Unas pocas horas le bastaron a Martín Zamora para hartarse de escuchar el nombre de Venancio Flores. Lo nombraban para insultarlo, para darse coraje, para triturarlo en maldiciones, para emparentarlo con Satanás o para echarle la mala suerte de una mala muerte en la próxima batalla. Le ocurrió cuando esperaba el turno para que le diesen el “arma de matar macacos”, mientras se integraba a una larga fila de hombres inquietos, en el patio de la Comandancia Militar.

Por unos instantes Zamora fue último en la cola, pero en pocos minutos tuvo una veintena, medio centenar de voluntarios detrás, que para su sorpresa no eran solo blancos, sino también colorados, argentinos y brasileños. Su estatura lo hacía parecer un fenómeno entre los demás hombres y su rostro enigmático, curtido por años de intemperie, se veía como un paisaje indescifrable después de la sequía que atraía a los demás, que les llamaba la atención y lo convertía en bienvenido a la hora de sentirlo un interlocutor en las injurias contra el general Flores.

En realidad nadie sabía quién era Martín Zamora. No lo reconocían como a un prisionero reciente y aunque lo hubieran hecho, seguro que no les hubiese interesado el antecedente, pues la guerra siempre es un refugio para quien lleva una mala historia a la espalda, además, tampoco había mucho tiempo para comparar confidencias.

– El traidor Flores quiere mostrar los dientes, pero le haremos tragar tierra… -dijo un jovencito de camisa blanca y pantalón negro a rayas finas llamado Joaquín Cabral, un argentino vendedor de cigarros, tan diestramente peinado que Martín Zamora alcanzaba a ver las marcas dejadas por el peine húmedo.

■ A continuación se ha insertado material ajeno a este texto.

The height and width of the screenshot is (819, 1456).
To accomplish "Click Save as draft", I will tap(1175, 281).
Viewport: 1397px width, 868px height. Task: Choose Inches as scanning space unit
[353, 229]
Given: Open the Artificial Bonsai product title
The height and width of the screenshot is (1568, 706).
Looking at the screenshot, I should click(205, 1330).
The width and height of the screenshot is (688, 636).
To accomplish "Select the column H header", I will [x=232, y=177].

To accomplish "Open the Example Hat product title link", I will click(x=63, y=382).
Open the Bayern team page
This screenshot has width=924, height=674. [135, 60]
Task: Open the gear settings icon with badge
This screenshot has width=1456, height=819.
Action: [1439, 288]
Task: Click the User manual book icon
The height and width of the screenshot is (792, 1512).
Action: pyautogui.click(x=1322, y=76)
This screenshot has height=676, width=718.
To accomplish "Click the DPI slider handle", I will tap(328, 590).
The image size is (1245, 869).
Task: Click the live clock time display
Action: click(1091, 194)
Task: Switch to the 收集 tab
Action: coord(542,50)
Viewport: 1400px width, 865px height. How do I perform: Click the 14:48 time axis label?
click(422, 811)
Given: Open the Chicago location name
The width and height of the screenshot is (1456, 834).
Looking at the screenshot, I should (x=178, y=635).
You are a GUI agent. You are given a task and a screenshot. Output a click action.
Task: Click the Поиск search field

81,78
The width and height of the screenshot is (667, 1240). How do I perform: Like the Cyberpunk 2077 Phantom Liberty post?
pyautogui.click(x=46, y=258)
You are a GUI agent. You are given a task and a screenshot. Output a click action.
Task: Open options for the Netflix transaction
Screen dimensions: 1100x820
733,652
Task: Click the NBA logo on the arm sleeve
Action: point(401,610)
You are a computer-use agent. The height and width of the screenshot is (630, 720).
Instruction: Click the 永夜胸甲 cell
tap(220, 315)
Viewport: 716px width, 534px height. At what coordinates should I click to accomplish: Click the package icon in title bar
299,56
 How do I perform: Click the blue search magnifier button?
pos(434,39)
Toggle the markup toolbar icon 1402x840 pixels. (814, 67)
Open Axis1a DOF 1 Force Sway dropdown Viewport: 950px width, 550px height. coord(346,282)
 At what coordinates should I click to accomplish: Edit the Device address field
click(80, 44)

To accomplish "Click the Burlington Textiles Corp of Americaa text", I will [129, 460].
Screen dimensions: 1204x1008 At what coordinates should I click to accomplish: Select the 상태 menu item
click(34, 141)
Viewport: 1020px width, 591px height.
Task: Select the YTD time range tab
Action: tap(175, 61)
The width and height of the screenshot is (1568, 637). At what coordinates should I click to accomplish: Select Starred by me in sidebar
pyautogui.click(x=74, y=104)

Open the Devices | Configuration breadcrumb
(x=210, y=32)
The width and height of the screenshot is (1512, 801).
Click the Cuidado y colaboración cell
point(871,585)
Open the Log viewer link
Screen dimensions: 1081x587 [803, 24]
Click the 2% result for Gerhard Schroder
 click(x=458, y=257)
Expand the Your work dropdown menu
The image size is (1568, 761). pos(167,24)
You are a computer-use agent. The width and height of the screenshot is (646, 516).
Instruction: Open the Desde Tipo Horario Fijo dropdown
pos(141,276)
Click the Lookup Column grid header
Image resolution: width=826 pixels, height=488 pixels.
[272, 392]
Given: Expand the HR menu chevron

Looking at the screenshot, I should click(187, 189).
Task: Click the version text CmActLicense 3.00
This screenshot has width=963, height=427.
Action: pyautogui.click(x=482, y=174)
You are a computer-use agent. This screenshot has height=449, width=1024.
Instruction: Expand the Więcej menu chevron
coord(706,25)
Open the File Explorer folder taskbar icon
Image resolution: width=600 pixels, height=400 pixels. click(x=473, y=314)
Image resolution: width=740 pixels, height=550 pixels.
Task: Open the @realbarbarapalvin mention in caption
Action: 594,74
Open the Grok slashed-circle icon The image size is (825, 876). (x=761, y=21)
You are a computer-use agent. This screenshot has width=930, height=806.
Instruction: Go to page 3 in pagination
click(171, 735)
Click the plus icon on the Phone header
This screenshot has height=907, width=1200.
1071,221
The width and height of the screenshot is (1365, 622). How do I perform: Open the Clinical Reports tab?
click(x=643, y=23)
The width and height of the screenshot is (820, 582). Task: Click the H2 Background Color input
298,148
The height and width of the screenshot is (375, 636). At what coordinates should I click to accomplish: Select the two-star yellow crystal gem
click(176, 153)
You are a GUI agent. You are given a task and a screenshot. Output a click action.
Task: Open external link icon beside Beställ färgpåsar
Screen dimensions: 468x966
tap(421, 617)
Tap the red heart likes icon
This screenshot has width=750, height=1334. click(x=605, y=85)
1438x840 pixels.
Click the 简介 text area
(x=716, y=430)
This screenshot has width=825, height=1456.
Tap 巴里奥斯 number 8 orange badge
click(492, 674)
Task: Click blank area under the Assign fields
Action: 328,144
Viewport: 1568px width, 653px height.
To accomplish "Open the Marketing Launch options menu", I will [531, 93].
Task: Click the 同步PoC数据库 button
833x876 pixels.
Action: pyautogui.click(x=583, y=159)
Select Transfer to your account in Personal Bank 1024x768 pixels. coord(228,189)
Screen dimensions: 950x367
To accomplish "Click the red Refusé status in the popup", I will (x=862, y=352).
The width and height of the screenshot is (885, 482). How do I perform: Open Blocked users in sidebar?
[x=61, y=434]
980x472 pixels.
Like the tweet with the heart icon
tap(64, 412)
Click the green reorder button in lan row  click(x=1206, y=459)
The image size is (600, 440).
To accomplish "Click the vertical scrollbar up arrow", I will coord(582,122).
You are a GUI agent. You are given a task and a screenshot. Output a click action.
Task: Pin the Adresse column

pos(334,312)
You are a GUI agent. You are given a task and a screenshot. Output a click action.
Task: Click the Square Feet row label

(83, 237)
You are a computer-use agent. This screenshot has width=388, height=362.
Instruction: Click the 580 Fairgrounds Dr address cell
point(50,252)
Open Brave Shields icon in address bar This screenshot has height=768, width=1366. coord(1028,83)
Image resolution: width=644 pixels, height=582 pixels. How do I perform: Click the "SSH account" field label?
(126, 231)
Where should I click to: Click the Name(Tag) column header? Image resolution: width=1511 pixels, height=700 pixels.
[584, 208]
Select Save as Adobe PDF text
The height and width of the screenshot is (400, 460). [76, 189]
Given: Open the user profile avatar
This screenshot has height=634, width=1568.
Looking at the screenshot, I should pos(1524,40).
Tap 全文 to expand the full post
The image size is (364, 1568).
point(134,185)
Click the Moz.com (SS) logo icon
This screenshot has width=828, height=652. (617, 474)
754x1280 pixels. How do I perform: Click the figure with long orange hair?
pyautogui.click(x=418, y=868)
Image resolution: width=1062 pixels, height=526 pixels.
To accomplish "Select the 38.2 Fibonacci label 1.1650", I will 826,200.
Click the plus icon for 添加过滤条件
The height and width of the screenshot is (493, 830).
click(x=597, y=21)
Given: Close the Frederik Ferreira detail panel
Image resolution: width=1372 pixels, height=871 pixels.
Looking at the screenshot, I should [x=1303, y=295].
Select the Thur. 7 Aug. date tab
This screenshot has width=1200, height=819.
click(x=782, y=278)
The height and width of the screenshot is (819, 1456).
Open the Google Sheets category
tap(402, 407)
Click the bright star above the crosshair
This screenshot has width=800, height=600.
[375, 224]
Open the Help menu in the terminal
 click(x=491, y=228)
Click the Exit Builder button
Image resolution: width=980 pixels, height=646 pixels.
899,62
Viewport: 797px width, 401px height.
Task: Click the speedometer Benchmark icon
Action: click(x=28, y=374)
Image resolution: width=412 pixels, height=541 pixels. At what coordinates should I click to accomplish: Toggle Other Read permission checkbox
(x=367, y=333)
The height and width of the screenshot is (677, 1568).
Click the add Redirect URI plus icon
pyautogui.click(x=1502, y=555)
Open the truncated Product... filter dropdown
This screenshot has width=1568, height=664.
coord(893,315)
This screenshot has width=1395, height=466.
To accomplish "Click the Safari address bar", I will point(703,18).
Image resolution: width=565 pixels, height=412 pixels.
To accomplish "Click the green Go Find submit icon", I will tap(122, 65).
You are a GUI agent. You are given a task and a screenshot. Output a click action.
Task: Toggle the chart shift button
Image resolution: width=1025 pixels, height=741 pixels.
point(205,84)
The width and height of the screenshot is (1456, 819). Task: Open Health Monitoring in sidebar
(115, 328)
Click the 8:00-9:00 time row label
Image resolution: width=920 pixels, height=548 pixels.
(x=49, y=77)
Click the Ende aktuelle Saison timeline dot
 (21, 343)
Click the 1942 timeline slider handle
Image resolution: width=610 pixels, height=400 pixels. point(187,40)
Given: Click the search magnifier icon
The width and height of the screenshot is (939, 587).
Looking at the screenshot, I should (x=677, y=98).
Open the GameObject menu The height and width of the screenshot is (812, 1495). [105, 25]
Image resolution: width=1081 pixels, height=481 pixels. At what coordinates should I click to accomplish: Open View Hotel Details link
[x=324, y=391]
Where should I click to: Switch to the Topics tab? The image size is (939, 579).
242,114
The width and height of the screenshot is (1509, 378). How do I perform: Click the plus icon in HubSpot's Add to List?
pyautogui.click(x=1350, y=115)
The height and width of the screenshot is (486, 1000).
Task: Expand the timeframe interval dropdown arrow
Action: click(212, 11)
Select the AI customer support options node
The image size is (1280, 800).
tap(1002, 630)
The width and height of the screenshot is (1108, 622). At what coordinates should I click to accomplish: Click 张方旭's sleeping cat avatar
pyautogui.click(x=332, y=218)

– ¿Es cierto que tres mil hombres lo siguen, señor? -preguntó un hombre negro, de ojos desmesurados, mientras se ataba al cuello un pañuelo blanco como la leche.

– A tres mil no llegan. Flores tiene unos dos mil cuatrocientos hombres y un poco menos el general Souza Netto. Pero no atacará hasta que lleguen los doce mil imperiales del mariscal Mena Barrero que le hacen falta para sacarse el cagazo…

– ¡Lindo baile si no llega Lanza Seca! -dijo alguien refiriéndose al general Juan Sáa, perplejo, tomando conciencia tal vez, de que el número de defensores no llegaría jamás a mil.

– No se achique, amigo. Hemos comido tocino con más pelo que este y no nos ha raspado el gañote…

En alguna parte, Venancio Flores había dicho que tres días a cañonazo continuo le bastarían con creces para quitar de en medio a Leandro Gómez, sin necesidad de perder un solo hombre. Luego marchaba a Montevideo y con el respaldo civilizado de los importadores ingleses, los tenderos franceses y los artesanos italianos, tan temerosos siempre de que les bombardearan de nuevo las vidrieras de sus tiendas y los depósitos de barricas, le quitaría el sillón presidencial a Atanasio Cruz Aguirre.